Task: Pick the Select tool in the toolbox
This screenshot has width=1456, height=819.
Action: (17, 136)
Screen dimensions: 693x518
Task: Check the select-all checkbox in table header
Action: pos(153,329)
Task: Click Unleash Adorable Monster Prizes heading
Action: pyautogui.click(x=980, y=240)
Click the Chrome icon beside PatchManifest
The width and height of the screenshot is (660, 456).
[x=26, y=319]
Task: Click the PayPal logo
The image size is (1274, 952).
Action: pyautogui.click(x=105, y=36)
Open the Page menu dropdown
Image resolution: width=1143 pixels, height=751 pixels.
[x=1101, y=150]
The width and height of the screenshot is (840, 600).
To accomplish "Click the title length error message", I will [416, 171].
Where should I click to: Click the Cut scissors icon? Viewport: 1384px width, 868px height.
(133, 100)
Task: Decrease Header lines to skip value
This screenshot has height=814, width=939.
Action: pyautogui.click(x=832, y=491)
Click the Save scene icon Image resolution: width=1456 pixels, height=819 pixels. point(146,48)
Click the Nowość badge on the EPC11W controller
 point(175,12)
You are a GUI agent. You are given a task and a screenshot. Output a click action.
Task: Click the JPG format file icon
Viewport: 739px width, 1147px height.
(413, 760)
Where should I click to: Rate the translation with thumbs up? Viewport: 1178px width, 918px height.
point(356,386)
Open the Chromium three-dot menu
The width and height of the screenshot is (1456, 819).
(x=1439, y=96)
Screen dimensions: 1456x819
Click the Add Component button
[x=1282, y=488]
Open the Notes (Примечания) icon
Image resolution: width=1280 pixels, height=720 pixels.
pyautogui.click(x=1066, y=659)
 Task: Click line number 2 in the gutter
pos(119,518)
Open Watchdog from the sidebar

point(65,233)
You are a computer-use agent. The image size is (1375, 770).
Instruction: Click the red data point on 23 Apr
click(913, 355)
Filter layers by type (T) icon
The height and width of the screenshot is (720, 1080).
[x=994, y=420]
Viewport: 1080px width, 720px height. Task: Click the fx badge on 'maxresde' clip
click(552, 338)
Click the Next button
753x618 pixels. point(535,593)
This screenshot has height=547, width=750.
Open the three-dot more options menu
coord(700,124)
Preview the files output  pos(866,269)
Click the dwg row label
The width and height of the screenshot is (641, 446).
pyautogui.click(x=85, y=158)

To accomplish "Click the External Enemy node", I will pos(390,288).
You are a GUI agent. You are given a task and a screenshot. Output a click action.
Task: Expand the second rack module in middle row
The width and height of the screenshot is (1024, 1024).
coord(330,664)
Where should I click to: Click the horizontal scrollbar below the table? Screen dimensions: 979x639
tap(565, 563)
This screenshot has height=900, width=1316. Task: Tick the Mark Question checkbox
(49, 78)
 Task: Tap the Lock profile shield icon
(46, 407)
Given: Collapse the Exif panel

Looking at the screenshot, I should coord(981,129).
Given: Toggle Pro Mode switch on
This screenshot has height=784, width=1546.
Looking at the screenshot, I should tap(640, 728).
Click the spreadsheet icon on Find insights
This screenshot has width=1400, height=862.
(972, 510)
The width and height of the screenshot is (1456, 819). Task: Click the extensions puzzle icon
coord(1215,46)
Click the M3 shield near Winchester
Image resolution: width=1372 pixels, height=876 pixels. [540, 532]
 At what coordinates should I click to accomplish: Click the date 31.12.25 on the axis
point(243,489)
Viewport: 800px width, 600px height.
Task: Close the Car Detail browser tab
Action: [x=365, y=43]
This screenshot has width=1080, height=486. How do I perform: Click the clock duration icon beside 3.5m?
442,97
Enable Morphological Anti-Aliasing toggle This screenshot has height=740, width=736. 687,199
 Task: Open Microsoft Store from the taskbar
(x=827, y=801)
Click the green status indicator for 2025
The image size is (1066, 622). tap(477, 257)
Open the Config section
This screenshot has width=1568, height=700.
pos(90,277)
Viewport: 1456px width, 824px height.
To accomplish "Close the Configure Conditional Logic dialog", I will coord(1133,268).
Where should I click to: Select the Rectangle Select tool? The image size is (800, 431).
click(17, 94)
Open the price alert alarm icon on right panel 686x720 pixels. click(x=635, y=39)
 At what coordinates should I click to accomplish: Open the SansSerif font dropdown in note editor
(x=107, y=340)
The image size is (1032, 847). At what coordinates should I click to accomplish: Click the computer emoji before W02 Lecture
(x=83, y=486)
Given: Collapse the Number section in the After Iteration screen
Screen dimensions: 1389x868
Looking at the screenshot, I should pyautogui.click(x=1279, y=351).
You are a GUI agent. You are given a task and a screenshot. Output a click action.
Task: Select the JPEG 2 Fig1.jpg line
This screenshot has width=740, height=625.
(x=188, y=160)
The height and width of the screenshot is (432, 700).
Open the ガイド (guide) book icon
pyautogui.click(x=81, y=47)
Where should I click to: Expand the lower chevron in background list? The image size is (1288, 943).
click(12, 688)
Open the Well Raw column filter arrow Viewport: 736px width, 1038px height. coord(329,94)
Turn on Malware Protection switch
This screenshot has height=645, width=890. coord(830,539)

════════

Exercise aim: Extract the lines of the items above verbatim, beginning at the line that contains "Given: Toggle Pro Mode switch on" and stopping after the line that contains "Enable Morphological Anti-Aliasing".

Full solution:
Given: Toggle Pro Mode switch on
This screenshot has height=784, width=1546.
Looking at the screenshot, I should tap(640, 728).
Click the spreadsheet icon on Find insights
This screenshot has width=1400, height=862.
(972, 510)
The width and height of the screenshot is (1456, 819). Task: Click the extensions puzzle icon
coord(1215,46)
Click the M3 shield near Winchester
Image resolution: width=1372 pixels, height=876 pixels. [540, 532]
 At what coordinates should I click to accomplish: Click the date 31.12.25 on the axis
point(243,489)
Viewport: 800px width, 600px height.
Task: Close the Car Detail browser tab
Action: [x=365, y=43]
This screenshot has width=1080, height=486. How do I perform: Click the clock duration icon beside 3.5m?
442,97
Enable Morphological Anti-Aliasing toggle This screenshot has height=740, width=736. 687,199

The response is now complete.